You see, Apple still has a profit margin of 26.67 percent and an operating margin of 35.30 percent. So it’s still making money and its profit margins are still there.

The return on assets is at a very respectable 23.61 percent, and the return on equity is a whopping 42.84 percent. Warren Buffett would be proud!

The company had $58.52 billion dollars in earnings before interest, taxes, deductions and amortization last year. And it has over $29 billion dollars of cash on its balance sheet.

So this is not the state of affairs for a company that is “done for.” On the contrary, Apple just needed a sizable pullback because everyone had rushed into the stock and all that were going to buy had already bought. When the buyers dried up, the stock plummeted.

Additionally, Apple is getting caught in some year-end selling. It’s been one of the best performers, and mutual funds, pension funds and hedge funds want to lock-in those gains for the year.

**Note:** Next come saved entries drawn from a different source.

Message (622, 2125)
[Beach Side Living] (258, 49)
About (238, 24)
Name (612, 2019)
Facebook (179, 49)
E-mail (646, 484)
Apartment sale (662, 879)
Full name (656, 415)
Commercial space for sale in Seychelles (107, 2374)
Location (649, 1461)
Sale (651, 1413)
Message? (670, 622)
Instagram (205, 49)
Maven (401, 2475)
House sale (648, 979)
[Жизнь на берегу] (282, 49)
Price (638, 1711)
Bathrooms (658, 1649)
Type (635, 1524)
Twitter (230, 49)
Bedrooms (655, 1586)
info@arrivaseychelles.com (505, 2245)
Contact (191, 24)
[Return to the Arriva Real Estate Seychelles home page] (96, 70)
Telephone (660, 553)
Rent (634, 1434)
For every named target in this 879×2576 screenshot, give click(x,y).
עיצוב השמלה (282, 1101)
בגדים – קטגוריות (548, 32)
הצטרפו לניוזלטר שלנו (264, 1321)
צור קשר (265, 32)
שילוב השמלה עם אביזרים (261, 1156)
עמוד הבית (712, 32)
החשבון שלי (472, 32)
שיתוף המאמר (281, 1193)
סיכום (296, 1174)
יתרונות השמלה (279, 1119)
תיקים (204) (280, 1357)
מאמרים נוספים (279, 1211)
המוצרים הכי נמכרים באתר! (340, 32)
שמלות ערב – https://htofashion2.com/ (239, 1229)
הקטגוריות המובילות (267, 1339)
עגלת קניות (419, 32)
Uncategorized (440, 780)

Once the drop has run its course though, you’ll see fresh money come back into this stock. After all, where else are you going to find such great fundamentals? Those companies are out there, but they are few in number. So the money will pour back into Apple’s stock, but not before a sizable drop still unfolds.

So sit on your hands a bit longer and wait for this selling to dry up, and then Apple will be at a value that hasn’t been seen in a while. It will then be worth picking up again. And that day won’t be too far off — 30 to 60 days maximum.